:: What is being asked ::
Arrange the lines as a Markdown table with the columns Number and Line. Begin at the line that contains "The width and height of the screenshot is (1024, 576).", stop after the line that contains "Looking at the screenshot, I should pos(908,655).", number each line in order, and leave out blank lines.

Rows for locating words and elements:

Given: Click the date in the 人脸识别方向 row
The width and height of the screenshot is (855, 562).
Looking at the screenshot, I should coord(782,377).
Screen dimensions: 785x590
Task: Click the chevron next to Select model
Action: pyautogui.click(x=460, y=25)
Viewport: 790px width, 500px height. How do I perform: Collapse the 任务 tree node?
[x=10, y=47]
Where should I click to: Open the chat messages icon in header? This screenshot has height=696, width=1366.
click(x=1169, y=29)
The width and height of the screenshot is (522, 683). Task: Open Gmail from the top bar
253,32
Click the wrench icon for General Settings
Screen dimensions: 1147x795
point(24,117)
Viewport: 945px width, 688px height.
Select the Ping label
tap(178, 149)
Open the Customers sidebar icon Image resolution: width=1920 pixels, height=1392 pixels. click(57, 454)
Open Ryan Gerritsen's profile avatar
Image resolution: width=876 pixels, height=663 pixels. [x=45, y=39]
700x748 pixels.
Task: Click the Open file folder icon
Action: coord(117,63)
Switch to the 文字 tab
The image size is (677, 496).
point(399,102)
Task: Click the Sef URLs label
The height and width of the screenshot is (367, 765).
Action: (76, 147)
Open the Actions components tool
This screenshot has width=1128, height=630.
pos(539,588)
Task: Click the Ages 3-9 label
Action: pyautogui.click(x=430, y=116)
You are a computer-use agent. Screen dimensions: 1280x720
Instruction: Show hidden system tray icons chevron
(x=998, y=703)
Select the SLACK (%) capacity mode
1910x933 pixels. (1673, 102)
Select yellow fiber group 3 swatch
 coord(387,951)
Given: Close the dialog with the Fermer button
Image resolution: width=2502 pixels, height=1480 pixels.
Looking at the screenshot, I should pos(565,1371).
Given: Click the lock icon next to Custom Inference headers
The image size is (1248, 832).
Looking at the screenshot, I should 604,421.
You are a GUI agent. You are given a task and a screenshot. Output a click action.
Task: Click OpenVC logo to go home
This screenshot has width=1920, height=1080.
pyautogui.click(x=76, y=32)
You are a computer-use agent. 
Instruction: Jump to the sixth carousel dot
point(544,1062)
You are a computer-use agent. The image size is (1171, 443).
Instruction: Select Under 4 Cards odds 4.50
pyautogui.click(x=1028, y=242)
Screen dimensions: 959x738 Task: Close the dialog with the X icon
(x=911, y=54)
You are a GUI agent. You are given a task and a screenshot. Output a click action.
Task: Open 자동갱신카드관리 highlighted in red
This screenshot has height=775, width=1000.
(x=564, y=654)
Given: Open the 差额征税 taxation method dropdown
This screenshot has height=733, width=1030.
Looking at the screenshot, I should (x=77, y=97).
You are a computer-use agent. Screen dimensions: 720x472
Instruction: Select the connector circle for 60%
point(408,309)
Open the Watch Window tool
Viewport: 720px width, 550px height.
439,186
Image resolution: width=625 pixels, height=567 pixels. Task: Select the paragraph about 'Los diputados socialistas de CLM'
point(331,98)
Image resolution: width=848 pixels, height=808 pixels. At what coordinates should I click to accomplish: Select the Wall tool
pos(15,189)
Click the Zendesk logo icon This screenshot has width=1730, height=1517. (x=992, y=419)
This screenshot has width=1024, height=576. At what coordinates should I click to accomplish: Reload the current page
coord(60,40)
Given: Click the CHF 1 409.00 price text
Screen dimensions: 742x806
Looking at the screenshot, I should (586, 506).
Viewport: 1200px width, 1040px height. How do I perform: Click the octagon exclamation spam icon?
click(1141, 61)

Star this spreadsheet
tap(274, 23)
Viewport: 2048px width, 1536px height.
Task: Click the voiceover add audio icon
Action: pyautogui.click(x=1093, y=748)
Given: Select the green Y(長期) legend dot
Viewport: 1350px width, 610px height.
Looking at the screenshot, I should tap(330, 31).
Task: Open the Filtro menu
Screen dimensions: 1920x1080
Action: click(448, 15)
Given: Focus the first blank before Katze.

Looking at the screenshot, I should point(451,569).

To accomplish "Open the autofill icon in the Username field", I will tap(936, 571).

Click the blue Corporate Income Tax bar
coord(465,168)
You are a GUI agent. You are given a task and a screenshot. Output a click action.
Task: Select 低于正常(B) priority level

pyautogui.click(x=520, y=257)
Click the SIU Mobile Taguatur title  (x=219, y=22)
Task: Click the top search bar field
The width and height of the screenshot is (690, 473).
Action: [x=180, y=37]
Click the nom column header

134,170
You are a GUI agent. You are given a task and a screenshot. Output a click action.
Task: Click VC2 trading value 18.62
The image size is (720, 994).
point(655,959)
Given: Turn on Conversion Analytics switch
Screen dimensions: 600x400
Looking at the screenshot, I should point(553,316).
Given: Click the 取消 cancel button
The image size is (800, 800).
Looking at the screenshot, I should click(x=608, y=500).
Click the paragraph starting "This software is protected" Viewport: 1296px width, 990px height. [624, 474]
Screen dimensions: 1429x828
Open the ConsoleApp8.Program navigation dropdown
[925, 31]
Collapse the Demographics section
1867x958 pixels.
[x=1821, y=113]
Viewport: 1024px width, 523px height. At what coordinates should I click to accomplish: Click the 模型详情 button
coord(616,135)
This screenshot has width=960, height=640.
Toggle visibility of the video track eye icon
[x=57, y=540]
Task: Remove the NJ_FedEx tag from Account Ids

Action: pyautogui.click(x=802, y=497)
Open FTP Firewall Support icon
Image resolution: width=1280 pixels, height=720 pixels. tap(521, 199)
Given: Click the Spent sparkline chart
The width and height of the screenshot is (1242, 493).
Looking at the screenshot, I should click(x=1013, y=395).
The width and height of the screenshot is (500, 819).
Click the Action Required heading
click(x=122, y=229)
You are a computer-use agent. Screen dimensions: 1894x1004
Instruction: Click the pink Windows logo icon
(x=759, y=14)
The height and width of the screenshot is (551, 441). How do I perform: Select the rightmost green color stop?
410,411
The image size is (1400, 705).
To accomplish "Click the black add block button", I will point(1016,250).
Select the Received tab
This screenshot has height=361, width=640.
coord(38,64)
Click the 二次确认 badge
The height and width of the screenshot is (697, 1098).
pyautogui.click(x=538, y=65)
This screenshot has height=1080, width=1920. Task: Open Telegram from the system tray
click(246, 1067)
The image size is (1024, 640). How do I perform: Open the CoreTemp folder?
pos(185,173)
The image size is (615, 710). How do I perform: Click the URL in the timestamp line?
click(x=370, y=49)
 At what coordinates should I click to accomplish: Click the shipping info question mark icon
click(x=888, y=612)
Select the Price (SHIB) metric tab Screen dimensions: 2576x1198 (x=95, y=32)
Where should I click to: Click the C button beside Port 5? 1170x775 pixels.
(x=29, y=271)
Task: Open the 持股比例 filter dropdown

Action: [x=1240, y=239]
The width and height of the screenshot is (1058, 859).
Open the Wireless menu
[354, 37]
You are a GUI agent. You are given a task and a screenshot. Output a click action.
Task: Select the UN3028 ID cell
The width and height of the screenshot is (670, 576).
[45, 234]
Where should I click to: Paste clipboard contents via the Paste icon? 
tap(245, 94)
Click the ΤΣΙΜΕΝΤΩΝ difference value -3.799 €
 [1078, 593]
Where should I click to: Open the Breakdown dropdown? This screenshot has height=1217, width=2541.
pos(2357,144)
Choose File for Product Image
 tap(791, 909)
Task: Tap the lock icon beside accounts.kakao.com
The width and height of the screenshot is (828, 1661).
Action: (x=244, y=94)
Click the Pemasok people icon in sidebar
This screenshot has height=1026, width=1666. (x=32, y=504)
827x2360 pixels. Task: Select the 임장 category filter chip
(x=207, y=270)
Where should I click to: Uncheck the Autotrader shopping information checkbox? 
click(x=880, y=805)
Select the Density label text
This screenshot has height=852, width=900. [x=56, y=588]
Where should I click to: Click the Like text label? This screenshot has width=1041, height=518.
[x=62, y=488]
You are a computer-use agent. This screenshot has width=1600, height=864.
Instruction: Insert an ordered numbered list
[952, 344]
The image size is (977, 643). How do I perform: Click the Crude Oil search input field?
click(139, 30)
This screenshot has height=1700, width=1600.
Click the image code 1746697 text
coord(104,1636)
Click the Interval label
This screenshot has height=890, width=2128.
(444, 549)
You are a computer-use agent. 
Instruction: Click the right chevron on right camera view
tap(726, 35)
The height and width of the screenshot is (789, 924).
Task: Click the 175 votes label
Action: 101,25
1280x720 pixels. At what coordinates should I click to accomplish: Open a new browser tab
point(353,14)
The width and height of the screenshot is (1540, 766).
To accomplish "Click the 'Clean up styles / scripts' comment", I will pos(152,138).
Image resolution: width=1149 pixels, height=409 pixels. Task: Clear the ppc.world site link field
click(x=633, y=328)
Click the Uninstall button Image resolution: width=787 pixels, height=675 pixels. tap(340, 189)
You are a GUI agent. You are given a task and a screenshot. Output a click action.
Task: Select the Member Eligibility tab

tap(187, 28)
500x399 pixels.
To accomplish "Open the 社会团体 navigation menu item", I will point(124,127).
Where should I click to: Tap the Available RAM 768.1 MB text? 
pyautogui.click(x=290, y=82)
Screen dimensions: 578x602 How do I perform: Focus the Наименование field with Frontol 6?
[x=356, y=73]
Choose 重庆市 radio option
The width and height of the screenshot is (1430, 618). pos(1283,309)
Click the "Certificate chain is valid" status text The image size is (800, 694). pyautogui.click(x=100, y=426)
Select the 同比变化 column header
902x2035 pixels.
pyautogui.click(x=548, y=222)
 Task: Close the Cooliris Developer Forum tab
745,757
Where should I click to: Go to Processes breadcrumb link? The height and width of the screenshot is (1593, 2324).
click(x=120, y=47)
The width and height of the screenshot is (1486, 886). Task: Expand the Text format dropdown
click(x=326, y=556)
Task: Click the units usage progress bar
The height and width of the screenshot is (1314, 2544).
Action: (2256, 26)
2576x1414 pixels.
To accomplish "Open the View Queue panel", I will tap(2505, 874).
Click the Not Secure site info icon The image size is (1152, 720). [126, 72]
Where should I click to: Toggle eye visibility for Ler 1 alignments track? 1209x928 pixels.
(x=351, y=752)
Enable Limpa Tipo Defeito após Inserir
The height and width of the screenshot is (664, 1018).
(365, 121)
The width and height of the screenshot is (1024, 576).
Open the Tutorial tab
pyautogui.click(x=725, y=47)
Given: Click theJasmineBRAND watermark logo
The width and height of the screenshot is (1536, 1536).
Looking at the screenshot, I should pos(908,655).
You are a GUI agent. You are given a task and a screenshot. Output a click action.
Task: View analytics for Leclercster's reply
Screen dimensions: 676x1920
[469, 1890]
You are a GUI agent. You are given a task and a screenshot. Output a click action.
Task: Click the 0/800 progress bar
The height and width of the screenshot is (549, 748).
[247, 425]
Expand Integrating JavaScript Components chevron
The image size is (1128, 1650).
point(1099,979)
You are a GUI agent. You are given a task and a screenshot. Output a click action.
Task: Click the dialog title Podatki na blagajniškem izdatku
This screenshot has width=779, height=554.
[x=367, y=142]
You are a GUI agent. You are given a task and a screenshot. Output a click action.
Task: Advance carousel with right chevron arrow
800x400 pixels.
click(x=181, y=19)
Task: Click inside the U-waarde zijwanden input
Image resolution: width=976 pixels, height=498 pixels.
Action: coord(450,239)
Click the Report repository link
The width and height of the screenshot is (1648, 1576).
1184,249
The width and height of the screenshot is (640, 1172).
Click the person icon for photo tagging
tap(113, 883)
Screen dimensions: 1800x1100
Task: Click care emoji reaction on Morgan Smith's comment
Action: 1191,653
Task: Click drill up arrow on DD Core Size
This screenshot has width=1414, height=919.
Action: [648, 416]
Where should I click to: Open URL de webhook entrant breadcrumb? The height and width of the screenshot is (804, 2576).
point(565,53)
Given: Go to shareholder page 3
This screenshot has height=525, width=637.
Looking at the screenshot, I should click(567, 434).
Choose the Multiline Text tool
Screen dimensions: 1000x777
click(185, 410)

:: Solution ::
| Number | Line |
|---|---|
| 1 | The width and height of the screenshot is (1024, 576). |
| 2 | Open the Tutorial tab |
| 3 | pyautogui.click(x=725, y=47) |
| 4 | Given: Click theJasmineBRAND watermark logo |
| 5 | The width and height of the screenshot is (1536, 1536). |
| 6 | Looking at the screenshot, I should pos(908,655). |